→ THE TASKS
1. Rewrite the passage of the article on the Neufeld case between "He also had" and "been a nullity.", inclusive, swapping every "mode of trial" for "trial format".
2. List every date the article on the Neufeld case mentions, giving each one once.

→ PAGE TEXT
The main focus of provincial court proceedings were two applications from the defence to present 452 pages of communications between Neufeld and his accuser — whose identity is protected under a publication ban — about sexual activity.
“Those documents indicate that throughout the period the [pair] was actively and regularly engaged in consensual sexual activity, some of which involved mutual language and activities that could objectively be considered as violent,” Crerar said in the decision.
“In arguing for their relevance, the accused noted that there was no reference to any of the alleged sexual assaults in the nearly daily communications over the relevant period. The materials and the application scheduled to be heard by this court are largely identical to those considered by the provincial court.”
Neither of the two hearings for those applications ever reportedly concluded, but in January 2024, it was ruled that all but one of the documents could proceed to the second stage of the inquiry.
Midway through that second-stage hearing and 22 months into the prosecution process overall, on June 20th, 2024, the Crown changed its filing to include three charges in response to complaints about ambiguity.
Neufeld was now facing one count of sexual assault and two counts of sexual assault involving choking and bodily harm. These new charges changed the maximum penalty that could be issued to Neufeld and meant he was entitled to a preliminary inquiry.
He also had a right to re-elect his mode of trial, meaning he could choose whether he wished to be tried by a provincial court judge with no jury or preliminary inquiry, or by a supreme court judge, with or without a jury and with the option for a preliminary inquiry.
However, the court failed to inform Neufeld and have him re-elect his mode of trial until March 6th, 2025, when the defence raised the issue.
This also means the provincial court didn’t actually have jurisdiction over the proceedings between June 20th, 2024 and March 6th, 2025, so any trial held in that time frame would have been a nullity.
According to Crerar, “everyone wholly overlooked the necessity of putting [Neufeld] to his election” after the charges were changed, assuming that his initial election would simply “roll over.” Multiple attempts were made to schedule a provincial court trial during that timeframe but they were all adjourned or cancelled after March 6th.
“This relatively simple case could and should have been completed within 18 months, had the Crown provided sufficient clarity of the allegations facing the accused, which it possessed at the outset, from the outset, instead of setting forth a chain of delay through its three-count information, with increased jeopardy and change of trial court and trial modality, 22 months into the prosecution,” Crerar said.

→ PROVIDED MATERIAL
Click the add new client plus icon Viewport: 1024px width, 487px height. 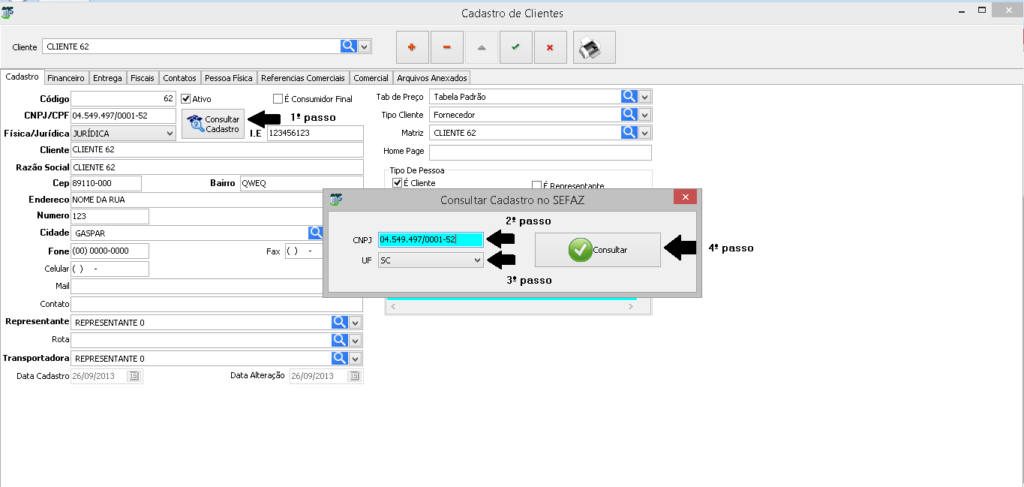coord(412,47)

→ RESPONSES IN ORDER
1.
He also had a right to re-elect his trial format, meaning he could choose whether he wished to be tried by a provincial court judge with no jury or preliminary inquiry, or by a supreme court judge, with or without a jury and with the option for a preliminary inquiry.
However, the court failed to inform Neufeld and have him re-elect his trial format until March 6th, 2025, when the defence raised the issue.
This also means the provincial court didn’t actually have jurisdiction over the proceedings between June 20th, 2024 and March 6th, 2025, so any trial held in that time frame would have been a nullity.

2.
January 2024
June 20th, 2024
March 6th, 2025